Enable Trigger	Trigger defines how frequently a streaming query should be executed.
Processing Time	It will appear only when Enable Trigger checkbox is selected. Processing Time is the trigger time interval in minutes or seconds.
ADD CONFIGURATION	Enables to configure custom properties. Provide spark-mssql-connector configuration for JDBC Emitter. Provide the below configurations: sqlConnectorName - com.microsoft.sqlserver.jdbc.spark tableLock – false schemaCheckEnabled - false Note: If the above configuration is not provided then the emitter will use plain JDBC for writing data.
Schema Results: Map the values coming in pipeline with any table columns name.
Table Column Name	The columns from the selected table are populated here.
Mapping Value	Enter a mapping value to the corresponding column.
Database Data Type	The data type of the value, i.e., String, Int, Text and so on..
Ignore All	Use Ignore All or selected fields while pushing data to emitter.
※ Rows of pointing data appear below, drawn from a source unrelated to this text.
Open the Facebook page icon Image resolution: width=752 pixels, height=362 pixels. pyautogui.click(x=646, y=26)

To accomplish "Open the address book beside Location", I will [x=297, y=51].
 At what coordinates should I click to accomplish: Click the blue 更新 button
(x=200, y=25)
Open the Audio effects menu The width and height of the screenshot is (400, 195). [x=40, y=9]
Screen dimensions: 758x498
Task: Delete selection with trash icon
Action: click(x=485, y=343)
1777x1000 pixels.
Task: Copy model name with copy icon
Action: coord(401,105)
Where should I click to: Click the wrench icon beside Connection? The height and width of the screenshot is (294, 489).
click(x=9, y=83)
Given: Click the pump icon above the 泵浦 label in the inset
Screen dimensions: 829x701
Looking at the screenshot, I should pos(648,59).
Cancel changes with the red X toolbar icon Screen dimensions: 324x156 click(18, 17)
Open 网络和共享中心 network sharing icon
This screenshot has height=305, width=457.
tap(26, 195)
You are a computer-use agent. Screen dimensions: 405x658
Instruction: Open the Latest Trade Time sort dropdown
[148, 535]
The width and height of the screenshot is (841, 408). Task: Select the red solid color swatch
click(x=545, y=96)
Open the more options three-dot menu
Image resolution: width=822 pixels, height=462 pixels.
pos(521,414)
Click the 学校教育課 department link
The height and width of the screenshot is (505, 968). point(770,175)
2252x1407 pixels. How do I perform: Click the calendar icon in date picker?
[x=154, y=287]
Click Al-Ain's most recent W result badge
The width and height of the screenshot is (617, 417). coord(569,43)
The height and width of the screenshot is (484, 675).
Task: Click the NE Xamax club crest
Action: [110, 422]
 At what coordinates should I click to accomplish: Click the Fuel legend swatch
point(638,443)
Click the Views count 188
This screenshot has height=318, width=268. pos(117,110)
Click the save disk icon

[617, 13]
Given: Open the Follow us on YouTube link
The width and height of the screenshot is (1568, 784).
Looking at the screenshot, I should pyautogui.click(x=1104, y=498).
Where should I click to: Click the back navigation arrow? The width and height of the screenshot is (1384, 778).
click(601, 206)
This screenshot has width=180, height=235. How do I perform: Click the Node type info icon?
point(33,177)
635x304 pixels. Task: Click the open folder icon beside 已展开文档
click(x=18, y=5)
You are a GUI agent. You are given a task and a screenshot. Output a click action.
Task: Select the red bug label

Note: With the upgraded Spark3; complex data types like array, map, set, having empty values will be stored/read as null. Both inspection and execution of JDBC/CSV will contain NULL value in case of missing/empty values. In case of String, user can manually use expression evaluator to change null value into empty string same as Spark2 behavior.

Sample Gathr Expression Evaluator:

(_replaceMissingValues(<Col Name>, '', 'replaceNullAndEmpty', string))

Click on the NEXT button. Enter the notes in the space provided. Click DONE for saving the configuration.

Kafka

Kafka emitter stores data to Kafka cluster. Data format supported are JSON and DELIMITED.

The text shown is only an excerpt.